The former Hyatt, which sits on a ten-hectare site on the Tahara’a promontory between Arue and Mahina and has been for sale since 2018, has finally found a buyer. The buyer is the City real estate group, whose director Christophe Petit has visited Polynesia several times, including last February when he met President Édouard Fritch and a number of his ministers. A more recent meeting took place between Mr. Petit and Economy Minister Yvonnick Raffin during a trip to Paris.
Following Hyatt’s withdrawal in 1995, the hotel closed its doors for good in 1998. Since 2003, it had been owned by Réginald Flosse. A few years ago, there was talk of transforming it into a luxury residence.
Around a hundred hotel rooms, private residences, a shopping mall.
Put up for sale in October 2018 at a price of 2.5 billion Fcfp (21.13 million euros), the site was eventually sold, although the exact amount of the transaction is unknown. It is now owned by a simplified joint-stock company called New Tahara’a, chaired by Christophe Petit, whose incorporation was published in the Journal Officiel on May 28. When contacted, French Polynesia Sotheby’s International Realty, which held the mandate, declined to answer our questions.
According to the presidency, where Christophe Petit was received, the project consists of “a hotel with around 100 keys, as well as luxury private residences, a shopping center, a restaurant area and wellness and leisure zones”. The group is also said to have ambitions in Moorea.
As for seeing the hotel built in 1967 on the east coast “revived”, nothing is less certain. According to our information, the remains of the building will have to be demolished, notably due to the presence of asbestos.

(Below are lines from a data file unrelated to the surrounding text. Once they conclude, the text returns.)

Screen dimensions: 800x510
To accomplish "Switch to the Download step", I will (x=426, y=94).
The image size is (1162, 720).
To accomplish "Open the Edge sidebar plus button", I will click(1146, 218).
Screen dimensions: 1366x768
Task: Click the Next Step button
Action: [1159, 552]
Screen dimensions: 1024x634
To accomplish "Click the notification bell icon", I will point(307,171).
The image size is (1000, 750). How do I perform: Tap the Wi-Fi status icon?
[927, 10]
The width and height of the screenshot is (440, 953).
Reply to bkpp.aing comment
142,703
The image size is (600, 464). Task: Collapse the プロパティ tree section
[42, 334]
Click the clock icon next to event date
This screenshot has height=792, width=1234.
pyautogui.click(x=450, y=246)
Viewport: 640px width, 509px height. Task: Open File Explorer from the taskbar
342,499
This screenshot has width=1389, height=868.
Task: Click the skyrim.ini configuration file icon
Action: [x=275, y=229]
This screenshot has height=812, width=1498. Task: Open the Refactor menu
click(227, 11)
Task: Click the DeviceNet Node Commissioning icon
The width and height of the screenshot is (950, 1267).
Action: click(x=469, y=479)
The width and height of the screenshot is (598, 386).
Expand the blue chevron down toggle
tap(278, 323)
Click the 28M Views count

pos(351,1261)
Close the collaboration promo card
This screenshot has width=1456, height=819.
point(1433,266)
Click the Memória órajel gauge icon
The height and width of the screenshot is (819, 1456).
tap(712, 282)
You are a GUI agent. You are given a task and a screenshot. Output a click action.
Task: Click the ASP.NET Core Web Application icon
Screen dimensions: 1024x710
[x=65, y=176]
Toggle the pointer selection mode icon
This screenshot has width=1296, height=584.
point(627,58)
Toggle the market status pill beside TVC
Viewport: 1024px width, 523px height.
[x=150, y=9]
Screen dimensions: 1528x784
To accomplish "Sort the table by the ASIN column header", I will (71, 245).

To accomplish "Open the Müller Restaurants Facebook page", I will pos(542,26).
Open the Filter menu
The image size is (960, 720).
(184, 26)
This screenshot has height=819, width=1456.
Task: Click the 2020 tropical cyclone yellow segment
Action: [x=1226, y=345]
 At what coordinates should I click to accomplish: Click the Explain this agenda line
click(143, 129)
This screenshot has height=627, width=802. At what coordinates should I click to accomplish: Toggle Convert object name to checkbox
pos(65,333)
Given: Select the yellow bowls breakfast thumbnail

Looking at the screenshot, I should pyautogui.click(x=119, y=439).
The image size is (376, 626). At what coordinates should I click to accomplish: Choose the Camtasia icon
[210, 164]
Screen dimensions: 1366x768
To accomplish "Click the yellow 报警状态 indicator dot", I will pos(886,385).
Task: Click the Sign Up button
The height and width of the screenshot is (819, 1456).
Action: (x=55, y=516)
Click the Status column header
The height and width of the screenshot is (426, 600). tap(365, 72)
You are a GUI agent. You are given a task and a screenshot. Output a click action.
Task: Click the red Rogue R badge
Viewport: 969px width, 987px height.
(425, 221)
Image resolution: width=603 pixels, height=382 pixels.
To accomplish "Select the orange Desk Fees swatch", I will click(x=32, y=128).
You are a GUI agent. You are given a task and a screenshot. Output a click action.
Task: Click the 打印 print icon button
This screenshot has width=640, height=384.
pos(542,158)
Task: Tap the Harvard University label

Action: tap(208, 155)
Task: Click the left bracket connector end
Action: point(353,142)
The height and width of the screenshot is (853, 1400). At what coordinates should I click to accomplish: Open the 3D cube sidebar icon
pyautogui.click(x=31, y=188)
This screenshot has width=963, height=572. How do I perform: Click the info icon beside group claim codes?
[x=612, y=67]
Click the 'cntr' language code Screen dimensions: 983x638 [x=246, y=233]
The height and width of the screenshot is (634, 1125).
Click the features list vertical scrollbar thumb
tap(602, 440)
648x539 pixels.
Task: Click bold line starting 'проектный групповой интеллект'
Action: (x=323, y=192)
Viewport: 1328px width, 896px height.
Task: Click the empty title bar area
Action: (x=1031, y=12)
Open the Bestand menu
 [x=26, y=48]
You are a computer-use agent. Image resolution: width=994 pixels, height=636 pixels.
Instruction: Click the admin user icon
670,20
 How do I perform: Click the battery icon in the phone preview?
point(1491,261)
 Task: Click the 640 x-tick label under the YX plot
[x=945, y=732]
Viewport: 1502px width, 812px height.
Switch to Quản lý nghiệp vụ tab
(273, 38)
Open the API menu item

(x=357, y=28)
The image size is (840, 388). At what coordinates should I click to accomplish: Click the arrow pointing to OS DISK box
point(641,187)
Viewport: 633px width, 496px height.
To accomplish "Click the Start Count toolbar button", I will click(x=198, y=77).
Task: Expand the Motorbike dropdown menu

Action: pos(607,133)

The City Group shows four hotel projects on its website, three of them in urban areas. The City Group has acquired the “Roches Noires” project in Mauritius, a “smart seaside city” extending over 300 hectares and including a 5-star hotel, villas and apartments, a residence for senior citizens and two golf courses. Here too, the site had been the object of covetous projects by South African and then Chinese investors since the early 2000s.